On Mon, Dec 19, 2022 at 12:07:25PM -0800, Boqun Feng wrote:
> On Mon, Dec 19, 2022 at 04:35:30PM +0100, Peter Zijlstra wrote:
> > For all architectures that currently support cmpxchg_double()
> > implement the cmpxchg128() family of functions that is basically the
> > same but with a saner interface.
> > 
> > Signed-off-by: Peter Zijlstra (Intel) <peterz@xxxxxxxxxxxxx>
> > ---
> >  arch/arm64/include/asm/atomic_ll_sc.h |   38 +++++++++++++++++++++++
> >  arch/arm64/include/asm/atomic_lse.h   |   33 +++++++++++++++++++-
> >  arch/arm64/include/asm/cmpxchg.h      |   26 ++++++++++++++++
> >  arch/s390/include/asm/cmpxchg.h       |   33 ++++++++++++++++++++
> >  arch/x86/include/asm/cmpxchg_32.h     |    3 +
> >  arch/x86/include/asm/cmpxchg_64.h     |   55 +++++++++++++++++++++++++++++++++-
> >  6 files changed, 185 insertions(+), 3 deletions(-)
> > 
> > --- a/arch/arm64/include/asm/atomic_ll_sc.h
> > +++ b/arch/arm64/include/asm/atomic_ll_sc.h
> > @@ -326,6 +326,44 @@ __CMPXCHG_DBL(   ,        ,  ,         )

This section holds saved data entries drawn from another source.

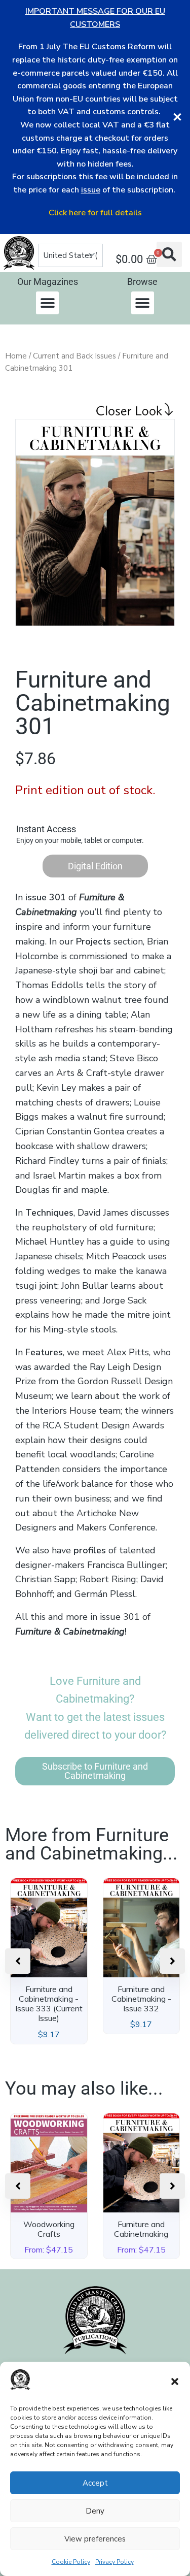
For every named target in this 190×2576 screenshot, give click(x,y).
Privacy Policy (114, 2562)
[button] (175, 2381)
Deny (95, 2511)
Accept (95, 2483)
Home (16, 356)
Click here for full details (95, 212)
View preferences (95, 2539)
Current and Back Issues (74, 356)
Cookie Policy (71, 2562)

> >  __CMPXCHG_DBL(_mb, dmb ish, l, "memory")
> >  
> >  #undef __CMPXCHG_DBL
> > +
> > +union __u128_halves {
> > +	u128 full;
> > +	struct {
> > +		u64 low, high;
> > +	};
> > +};
> > +
> > +#define __CMPXCHG128(name, mb, rel, cl)					\
> > +static __always_inline u128						\
> > +__ll_sc__cmpxchg128##name(volatile u128 *ptr, u128 old, u128 new)	\
> > +{									\
> > +	union __u128_halves r, o = { .full = (old) },			\
> > +			       n = { .full = (new) };			\
> > +									\
> > +	asm volatile("// __cmpxchg128" #name "\n"			\
> > +	"	prfm	pstl1strm, %2\n"				\
> > +	"1:	ldxp	%0, %1, %2\n"					\
> > +	"	eor	%3, %0, %3\n"					\
> > +	"	eor	%4, %1, %4\n"					\
> > +	"	orr	%3, %4, %3\n"					\
> > +	"	cbnz	%3, 2f\n"					\
> > +	"	st" #rel "xp	%w3, %5, %6, %2\n"			\
> > +	"	cbnz	%w3, 1b\n"					\
> > +	"	" #mb "\n"						\
> > +	"2:"								\
> > +	: "=&r" (r.low), "=&r" (r.high), "+Q" (*(unsigned long *)ptr)	\
> 
> I wonder whether we should use "(*(u128 *)ptr)" instead of "(*(unsigned
> long *) ptr)"? Because compilers may think only 64bit value pointed by
> "ptr" gets modified, and they are allowed to do "useful" optimization.

In this I've copied the existing cmpxchg_double() code; I'll have to let
the arch folks speak here, I've no clue.